A bowl. I was making a bowl. It was lopsided. The walls were uneven, thicker on one side than the other. There was a definite wobble to it, a slight lean to the left that gave it a drunken, listing quality.

It was the most beautiful thing I'd ever made.

"I did that," I whispered, staring at it. The wheel had stopped, and the bowl sat there in the fading golden light, imperfect and wonderful andmine.

"You did." He laughed softly, making my smile grow.

"It's hideous." I laughed looking at what I made with the tilt of my head.

"It's beautiful."I turned to look at him, and the laughter died in my throat. His face was inches from mine. Close enough to count the flecks of green in his blue eyes, like summer grass beneath a summer sky. Close enough to see the slight chap on his lower lip, the faint scar near his left eyebrow, the individual lashes that framed his gaze. Close enough to feel his breath warm against my lips, coming slightly faster than normal.

His hands were still covering mine, clay-slick and gentle. The studio had gone quiet around us, even the music seeming to fade into irrelevance. There was only this, his body warm against my back, his eyes searching my face, the question hanging between us like morning fog.
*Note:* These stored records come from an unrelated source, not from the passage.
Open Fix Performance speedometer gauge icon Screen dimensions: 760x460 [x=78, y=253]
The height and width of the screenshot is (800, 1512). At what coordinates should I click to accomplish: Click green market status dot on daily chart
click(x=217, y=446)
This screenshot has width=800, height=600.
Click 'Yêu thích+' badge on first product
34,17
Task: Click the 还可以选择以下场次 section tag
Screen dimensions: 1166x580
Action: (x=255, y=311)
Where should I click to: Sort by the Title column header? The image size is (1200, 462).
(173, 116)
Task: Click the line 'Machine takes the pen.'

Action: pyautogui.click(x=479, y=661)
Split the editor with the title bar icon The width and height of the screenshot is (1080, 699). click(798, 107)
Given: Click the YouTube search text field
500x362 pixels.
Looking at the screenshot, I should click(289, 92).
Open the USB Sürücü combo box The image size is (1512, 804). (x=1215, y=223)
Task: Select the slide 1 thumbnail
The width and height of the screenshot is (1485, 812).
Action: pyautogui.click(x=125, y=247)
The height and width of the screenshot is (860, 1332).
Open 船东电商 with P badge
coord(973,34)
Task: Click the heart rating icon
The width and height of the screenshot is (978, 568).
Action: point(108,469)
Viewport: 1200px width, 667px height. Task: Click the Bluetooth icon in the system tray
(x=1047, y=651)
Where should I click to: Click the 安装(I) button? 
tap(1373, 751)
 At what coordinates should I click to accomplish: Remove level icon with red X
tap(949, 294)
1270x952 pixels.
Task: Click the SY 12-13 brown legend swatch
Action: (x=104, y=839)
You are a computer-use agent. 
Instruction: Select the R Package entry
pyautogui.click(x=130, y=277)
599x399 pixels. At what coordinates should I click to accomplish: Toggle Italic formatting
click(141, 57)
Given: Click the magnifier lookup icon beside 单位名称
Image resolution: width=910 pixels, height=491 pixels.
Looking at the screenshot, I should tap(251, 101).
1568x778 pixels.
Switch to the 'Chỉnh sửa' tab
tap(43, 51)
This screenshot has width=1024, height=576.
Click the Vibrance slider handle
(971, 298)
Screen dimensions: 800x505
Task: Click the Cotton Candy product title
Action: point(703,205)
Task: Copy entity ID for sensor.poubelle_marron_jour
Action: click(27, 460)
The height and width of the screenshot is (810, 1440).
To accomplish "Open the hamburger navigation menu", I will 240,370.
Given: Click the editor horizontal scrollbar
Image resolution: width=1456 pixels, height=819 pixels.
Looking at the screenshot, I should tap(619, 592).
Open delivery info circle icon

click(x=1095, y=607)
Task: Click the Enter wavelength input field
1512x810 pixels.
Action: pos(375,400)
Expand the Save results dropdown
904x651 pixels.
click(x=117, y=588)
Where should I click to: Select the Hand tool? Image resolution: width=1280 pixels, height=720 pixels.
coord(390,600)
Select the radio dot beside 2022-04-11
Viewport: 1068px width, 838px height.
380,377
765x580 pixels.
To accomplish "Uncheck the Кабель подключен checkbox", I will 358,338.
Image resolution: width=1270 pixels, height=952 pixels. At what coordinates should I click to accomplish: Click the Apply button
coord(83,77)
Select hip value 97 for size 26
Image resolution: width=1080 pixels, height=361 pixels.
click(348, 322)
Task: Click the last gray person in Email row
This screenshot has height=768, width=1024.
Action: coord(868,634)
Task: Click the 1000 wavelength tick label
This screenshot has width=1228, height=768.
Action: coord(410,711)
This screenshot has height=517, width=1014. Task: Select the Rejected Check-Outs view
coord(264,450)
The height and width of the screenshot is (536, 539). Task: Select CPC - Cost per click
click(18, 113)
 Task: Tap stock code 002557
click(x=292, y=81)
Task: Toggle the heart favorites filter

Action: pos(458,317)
"Levi," I said quietly. My voice came out rough, barely more than a whisper.

"Yeah?" He whispered back to me .

"Thank you. For tonight. For—" I gestured with my chin at the mess around us, not wanting to move my hands from under his. Clay spatters on the walls. Water dripping from the wheel. My absolute disasters drying on the side table like monuments to failure. "For giving me permission to fail. I don't... I don't usually let myself do that."

"Everyone should fail sometimes. It's how you learn." He told me shortly.

"Is that why you brought me here? To teach me to fail?" I asked, raising an eyebrow at this.

"I brought you here because I wanted to see you laugh." He released one of my hands to reach up, tucking a strand of clay-streaked hair behind my ear. His fingers lingered against my cheek, featherlight, tracing a path that left fire in its wake. "And maybe because I was hoping..."

"Hoping what?" The question hung between us, charged with possibility. My heart was hammering so hard I was certain he could hear it, could feel it through the places where our bodies touched. Every instinct I'd developed over thirty years of self-protection was screaming at me to pull back, to make a joke, to break the tension before it broke me.

I didn't move.

"Hoping I could do this," he murmured, and kissed me. It was soft at first. Questioning. His lips brushed mine like a whisper, like a request, giving me every opportunity to pull away, to change my mind, to protect myself the way I always did.